Publication: Blood Coagulation and Fibrinolysis; 31, 1S:S4-S5; January 2021
Affiliations: Laboratory of Congenital Coagulopathies, Banc de Sang i Teixits, Barcelona, Spain.
Abstract: The new molecular tools and, remarkably the next-generation sequencing (NGS), have driven not only rapid and confident genetic counseling and prenatal diagnosis in hemophilia but also advanced reproductive alternatives, such as preimplantation and noninvasive prenatal diagnoses. Moreover, such tools also allow the research and provide solutions to other problems associated with women carriers of hemophilia.

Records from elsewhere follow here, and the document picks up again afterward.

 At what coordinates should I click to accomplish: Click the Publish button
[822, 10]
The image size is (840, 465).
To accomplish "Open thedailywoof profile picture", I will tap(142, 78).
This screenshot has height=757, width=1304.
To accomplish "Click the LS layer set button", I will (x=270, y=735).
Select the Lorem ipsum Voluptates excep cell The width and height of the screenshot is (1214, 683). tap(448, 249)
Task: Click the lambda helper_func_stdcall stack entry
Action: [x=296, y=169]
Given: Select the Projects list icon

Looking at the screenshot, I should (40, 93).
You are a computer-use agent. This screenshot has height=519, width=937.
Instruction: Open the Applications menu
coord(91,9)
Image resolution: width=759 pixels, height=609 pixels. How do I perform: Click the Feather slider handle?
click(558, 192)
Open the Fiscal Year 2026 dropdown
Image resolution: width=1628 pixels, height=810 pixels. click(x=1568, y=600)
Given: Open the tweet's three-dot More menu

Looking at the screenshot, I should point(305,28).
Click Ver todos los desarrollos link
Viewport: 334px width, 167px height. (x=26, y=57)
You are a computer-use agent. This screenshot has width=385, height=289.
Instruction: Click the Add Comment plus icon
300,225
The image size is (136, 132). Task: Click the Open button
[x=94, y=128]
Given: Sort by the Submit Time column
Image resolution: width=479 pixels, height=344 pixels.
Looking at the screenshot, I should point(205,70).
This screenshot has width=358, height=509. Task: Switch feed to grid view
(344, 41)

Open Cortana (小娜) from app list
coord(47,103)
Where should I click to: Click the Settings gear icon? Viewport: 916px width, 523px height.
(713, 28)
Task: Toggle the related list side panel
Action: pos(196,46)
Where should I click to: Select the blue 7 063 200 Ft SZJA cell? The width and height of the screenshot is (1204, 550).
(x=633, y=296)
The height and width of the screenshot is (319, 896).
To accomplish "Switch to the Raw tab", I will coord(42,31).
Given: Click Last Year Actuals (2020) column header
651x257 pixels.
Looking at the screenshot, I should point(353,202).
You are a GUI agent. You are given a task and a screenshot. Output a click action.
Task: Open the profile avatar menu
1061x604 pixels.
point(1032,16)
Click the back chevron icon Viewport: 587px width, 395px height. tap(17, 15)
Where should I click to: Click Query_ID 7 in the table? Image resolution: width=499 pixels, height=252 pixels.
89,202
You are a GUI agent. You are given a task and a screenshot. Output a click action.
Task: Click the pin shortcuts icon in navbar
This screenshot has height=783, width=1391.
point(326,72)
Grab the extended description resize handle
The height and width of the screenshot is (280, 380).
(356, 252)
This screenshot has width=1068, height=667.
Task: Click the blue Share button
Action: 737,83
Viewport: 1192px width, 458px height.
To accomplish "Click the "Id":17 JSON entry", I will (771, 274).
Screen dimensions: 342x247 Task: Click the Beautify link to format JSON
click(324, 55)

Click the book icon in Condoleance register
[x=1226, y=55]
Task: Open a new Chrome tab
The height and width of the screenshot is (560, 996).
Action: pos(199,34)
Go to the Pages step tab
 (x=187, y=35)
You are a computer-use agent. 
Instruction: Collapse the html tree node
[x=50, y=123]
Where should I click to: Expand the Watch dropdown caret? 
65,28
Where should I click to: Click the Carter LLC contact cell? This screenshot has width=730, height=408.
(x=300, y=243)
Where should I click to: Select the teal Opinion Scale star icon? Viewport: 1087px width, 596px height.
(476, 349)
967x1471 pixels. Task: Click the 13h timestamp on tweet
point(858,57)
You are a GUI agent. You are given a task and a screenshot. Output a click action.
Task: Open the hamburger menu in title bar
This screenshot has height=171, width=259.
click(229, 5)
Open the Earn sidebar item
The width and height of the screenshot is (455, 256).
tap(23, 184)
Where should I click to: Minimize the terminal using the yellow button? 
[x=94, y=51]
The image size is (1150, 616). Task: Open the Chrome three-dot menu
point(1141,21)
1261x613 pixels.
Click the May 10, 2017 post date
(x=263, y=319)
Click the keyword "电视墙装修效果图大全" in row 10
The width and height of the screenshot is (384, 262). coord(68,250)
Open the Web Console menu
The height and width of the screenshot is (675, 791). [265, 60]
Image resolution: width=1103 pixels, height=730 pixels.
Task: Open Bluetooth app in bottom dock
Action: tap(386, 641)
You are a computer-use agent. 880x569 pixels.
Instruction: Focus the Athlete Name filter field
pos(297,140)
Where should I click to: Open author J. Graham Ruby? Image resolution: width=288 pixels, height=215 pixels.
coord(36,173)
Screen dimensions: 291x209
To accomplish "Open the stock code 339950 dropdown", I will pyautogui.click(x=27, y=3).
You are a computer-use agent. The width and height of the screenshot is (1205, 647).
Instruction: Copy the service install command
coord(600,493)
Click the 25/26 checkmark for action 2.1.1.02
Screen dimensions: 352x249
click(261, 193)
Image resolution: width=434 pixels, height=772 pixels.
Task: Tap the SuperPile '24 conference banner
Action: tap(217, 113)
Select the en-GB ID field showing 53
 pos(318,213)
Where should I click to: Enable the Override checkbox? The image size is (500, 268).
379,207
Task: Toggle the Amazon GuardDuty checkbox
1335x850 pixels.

For example, the study of unbalanced inactivation of the X chromosomes as etiology of hemorrhagic symptoms in women. Also allow to perform genetic studies in sporadic hemophilia (i.e., families without a previous disease history). Determining the origin of the mutation in such families is crucial since has important consequences for genetic counseling and prenatal diagnosis. With the new technological alternatives, it is possible to detect mosaicisms, improving the prediction of the likelihood of hemophilia transmission. However, the most revolutionary in carrier genetics will probably arrive in the coming years with the global application of NGS to studies that will allow, for example, to identify the presence of fetal mutations in the mother’s plasma sample or the establishment of the complete genome sequencing as a routine widespread practice in newborns.